Olivier Cavé - Haydn & Beethoven: Piano Sonatas - Gramophone
I never learned anything from Haydn’, claimed Beethoven about his erstwhile composition teacher, yet Olivier Cavé’s programme, interspersing sonatas by the young Beethoven and mature Haydn, indicates otherwise. In the opening Allegro of Beethoven’s first sonata (Op 2 No 1), the Swiss pianist’s firm, slightly sec approach might be described as Wilhelm Kempff at twice the speed. The Adagio stands out for Cavé’s well-schooled finger legato, although one misses the breathing room and tender cantabiles of Richard Goode’s similarly paced traversal. Cavé rightly feels the Menuetto in a brisk, lilting ‘one’ (notice those deliciously rounded left-hand staccatos), yet holds himself back in the explosive Prestissimo finale.
However, Cavé’s textural transparency and incisive phrasing delightfully play up the scampering storyline in Op 2 No 2’s first and third movements. To my ears, his détaché articulation of the Largo appassionato’s bass lines border on exaggeration but his graceful handling of the Rondo finale happily avoids the swan-dive that others habitually graft on to the descending minor sixth at the end of the main theme’s opening phrase. Many pianists contain Op 10 No 2’s first movement within cameo-like dimensions, in contrast to Cavé’s full-bodied sonority and wide dynamic range. Also note Cavé leaning into the diminished chords in his fluent and long-lined Allegretto. But the pianist’s square and thick Presto finale is anticlimactic and falls short of Goode’s playful contrapuntal awareness or the late Seymour Lipkin’s rhythmic drive (his Beethoven cycle on Newport Classics deserves wider recognition).

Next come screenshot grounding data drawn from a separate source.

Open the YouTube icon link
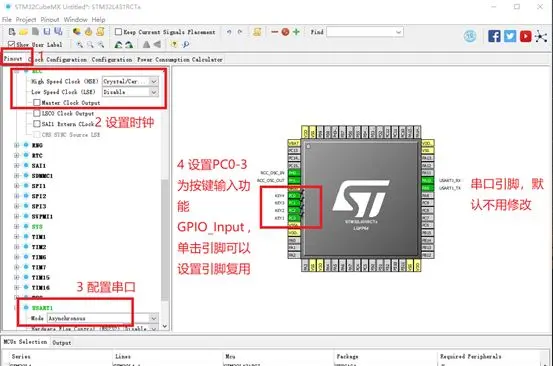Screen dimensions: 553x366 pos(525,36)
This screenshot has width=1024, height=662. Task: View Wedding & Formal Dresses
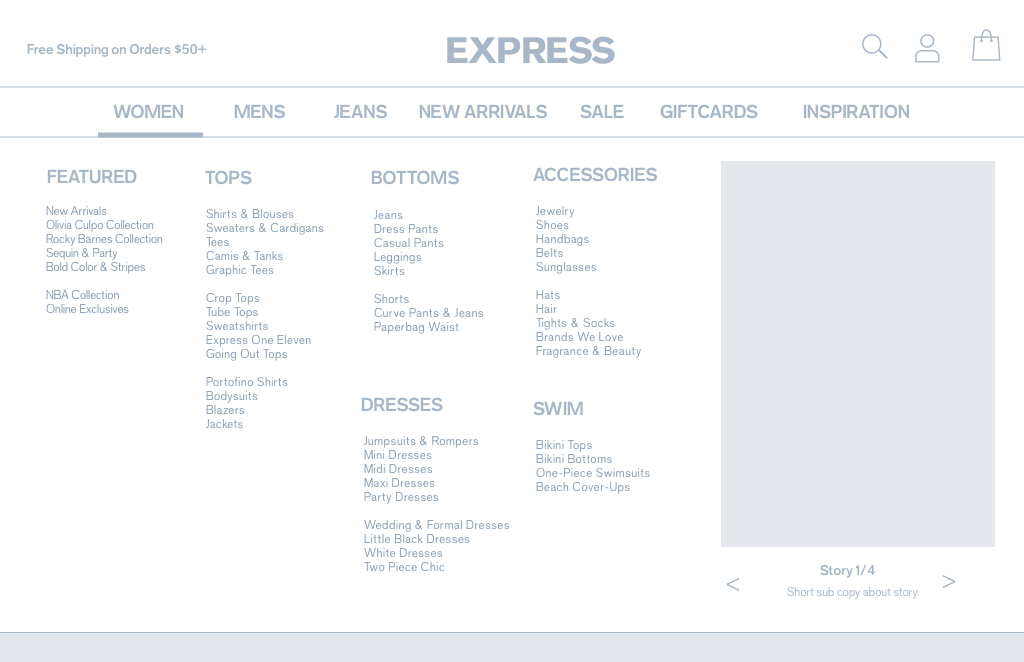pos(436,525)
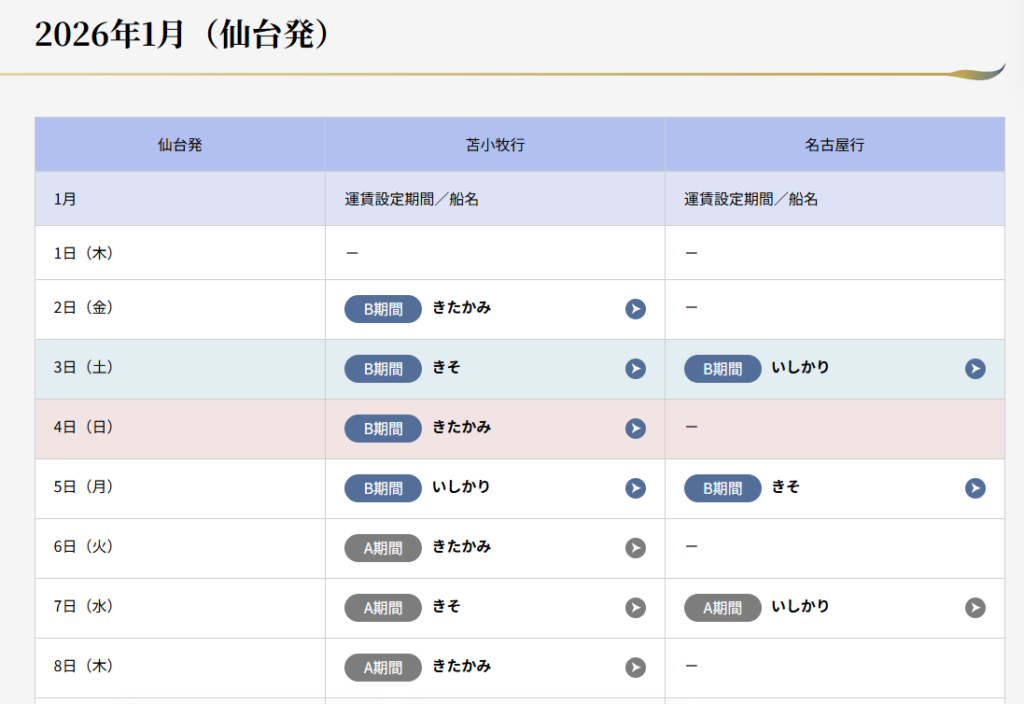Click the 4日（日） date cell
The image size is (1024, 704).
84,428

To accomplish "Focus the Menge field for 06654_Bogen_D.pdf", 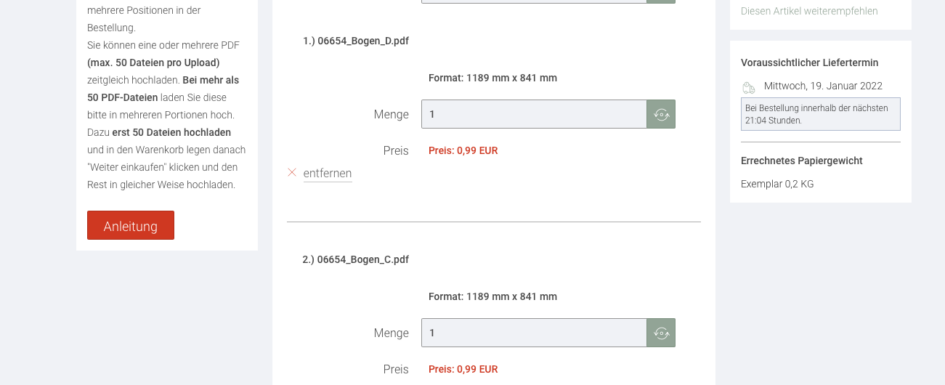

Cavé’s Haydn proves more consistently engaging. Although he keeps a fast and tight hold around the C major Sonata’s Andante con espressione, there’s enough nuance and character to compensate. The Rondo exudes crispness and wit in Cavé’s accomplished fingers, albeit not to Marc-André Hamelin’s rarefied standards. No qualifications concerning Cavé’s stylish rectitude and insightful intensifying of details throughout the B minor Sonata, from the Allegro development section’s strong left-hand presence to the sparklingly dovetailed interaction and alignment between the hands in the Rondo. In sum, the Beethoven selections contain more than enough points of interest but you’ll mainly want this disc for the Haydn.